Остановившись на середине лестницы, чтобы перевести дух, Пеллегун услышал, что кто-то по ней спускается. Он засомневался, как ему сейчас поступить, однако спускающийся по лестнице человек шел быстро — почти бежал, — и вскоре он уже появился, едва не натолкнувшись в полумраке на принца.
— Ваше Высочество! Нам с вами, похоже, пришла в голову одна и та же мысль…
Этот человек спустился еще на две ступеньки, и в свете, проникавшем через бойницу, стало видно его лицо. Это был Горлуа.

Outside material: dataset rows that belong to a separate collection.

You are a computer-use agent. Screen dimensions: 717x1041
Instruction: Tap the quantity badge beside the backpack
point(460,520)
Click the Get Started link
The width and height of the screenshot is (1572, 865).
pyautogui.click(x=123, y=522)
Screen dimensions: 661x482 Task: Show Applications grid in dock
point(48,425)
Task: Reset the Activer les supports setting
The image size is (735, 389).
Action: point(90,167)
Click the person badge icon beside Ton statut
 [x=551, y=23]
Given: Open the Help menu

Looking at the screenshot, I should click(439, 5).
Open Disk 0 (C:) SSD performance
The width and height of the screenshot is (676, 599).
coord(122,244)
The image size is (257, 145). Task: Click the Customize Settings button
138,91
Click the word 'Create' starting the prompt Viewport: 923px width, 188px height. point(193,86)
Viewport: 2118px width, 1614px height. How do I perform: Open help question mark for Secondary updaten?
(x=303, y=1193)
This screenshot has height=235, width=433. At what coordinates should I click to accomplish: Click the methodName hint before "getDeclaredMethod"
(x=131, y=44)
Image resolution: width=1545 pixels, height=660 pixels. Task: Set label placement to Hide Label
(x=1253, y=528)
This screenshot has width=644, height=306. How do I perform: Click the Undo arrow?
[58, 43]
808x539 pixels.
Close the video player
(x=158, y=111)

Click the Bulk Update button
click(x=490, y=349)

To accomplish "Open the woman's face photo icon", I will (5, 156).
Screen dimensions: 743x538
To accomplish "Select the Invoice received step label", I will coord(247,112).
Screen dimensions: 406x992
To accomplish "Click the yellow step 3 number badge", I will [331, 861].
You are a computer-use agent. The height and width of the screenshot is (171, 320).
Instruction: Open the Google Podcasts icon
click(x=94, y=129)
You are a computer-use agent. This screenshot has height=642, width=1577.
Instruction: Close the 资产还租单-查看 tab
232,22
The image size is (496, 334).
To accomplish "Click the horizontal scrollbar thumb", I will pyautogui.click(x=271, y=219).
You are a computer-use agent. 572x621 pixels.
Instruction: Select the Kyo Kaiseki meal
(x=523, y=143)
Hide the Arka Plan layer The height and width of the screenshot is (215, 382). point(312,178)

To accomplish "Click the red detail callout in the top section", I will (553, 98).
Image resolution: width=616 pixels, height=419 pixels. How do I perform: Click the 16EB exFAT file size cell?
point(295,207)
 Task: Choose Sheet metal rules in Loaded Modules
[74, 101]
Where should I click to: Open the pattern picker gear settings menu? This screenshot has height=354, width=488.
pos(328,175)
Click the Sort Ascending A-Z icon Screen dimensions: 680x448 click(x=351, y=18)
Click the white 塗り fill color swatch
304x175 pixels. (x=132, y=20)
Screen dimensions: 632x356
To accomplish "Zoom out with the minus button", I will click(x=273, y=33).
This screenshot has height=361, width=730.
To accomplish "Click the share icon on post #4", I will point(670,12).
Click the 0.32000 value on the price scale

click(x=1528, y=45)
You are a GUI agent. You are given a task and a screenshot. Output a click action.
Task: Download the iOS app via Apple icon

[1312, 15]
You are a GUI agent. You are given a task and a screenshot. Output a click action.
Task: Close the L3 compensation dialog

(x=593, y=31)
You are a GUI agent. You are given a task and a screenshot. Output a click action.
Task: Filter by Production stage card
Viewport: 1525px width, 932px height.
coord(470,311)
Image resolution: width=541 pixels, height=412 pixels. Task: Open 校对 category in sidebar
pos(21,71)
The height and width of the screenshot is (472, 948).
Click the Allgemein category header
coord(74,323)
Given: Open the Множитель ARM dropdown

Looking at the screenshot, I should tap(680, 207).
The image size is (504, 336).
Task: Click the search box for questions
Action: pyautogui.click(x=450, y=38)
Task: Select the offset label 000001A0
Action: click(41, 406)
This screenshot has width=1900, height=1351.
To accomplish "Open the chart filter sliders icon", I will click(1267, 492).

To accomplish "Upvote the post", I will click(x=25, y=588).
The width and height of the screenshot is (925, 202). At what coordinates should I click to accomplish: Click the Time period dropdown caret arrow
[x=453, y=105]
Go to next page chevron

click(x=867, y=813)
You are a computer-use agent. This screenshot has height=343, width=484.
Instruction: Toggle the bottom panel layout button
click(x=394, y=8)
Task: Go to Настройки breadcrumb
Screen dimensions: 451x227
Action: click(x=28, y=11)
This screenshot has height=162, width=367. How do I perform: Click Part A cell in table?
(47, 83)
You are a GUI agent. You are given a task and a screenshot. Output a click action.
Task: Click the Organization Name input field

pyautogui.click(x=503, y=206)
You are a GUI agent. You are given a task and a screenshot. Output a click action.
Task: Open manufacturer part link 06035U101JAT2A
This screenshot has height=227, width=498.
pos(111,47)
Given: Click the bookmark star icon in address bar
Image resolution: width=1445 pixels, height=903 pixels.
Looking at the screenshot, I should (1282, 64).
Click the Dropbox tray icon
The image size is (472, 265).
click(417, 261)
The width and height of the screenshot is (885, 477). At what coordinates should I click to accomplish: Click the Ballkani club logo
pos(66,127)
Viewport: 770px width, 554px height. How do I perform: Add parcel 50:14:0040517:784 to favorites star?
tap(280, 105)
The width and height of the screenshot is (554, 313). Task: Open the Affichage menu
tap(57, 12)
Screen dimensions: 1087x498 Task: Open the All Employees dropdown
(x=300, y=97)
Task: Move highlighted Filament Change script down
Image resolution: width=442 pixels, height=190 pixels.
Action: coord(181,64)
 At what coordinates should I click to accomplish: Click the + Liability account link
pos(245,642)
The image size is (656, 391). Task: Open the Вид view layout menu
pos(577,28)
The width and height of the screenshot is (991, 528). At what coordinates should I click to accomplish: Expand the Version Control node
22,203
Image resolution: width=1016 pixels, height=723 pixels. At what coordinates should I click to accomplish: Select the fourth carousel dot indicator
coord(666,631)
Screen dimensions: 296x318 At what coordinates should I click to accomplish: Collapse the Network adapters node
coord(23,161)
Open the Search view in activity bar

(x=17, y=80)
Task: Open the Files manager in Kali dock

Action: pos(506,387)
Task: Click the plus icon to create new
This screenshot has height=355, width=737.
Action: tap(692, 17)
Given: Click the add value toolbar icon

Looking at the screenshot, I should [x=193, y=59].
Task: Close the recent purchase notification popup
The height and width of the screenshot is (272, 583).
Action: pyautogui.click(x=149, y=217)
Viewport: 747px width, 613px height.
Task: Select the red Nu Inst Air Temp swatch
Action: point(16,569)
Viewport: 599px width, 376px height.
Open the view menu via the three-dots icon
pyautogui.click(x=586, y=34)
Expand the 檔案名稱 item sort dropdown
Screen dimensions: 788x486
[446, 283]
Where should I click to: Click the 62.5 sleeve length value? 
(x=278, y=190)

После возвращения из Бассекомба принц и этот его вассал вплоть до сего момента почти не общались. Врачи провозились с ними в течение нескольких долгих дней, а затем Горлуа уехал, чтобы вступить во владение баронским поместьем в Тинтагеле, пожалованное ему королем в награду за то, что он спас жизнь Пеллегуну. Эти два человека были связаны общими интересами, однако их общая тайна была для них уж слишком тягостной для того, чтобы им нравилось друг с другом общаться. После того как раны Пеллегуна зажили, он вызывал к себе новоиспеченного барона лишь два раза: один раз — для участия в охоте, второй — на пир, на который было приглашено несколько десятков человек. Он сделал это только для того, чтобы соблюсти приличия и не дать поползти слухам. Так что эта неожиданная встреча на лестнице была их первой встречей с глазу на глаз за последние несколько месяцев.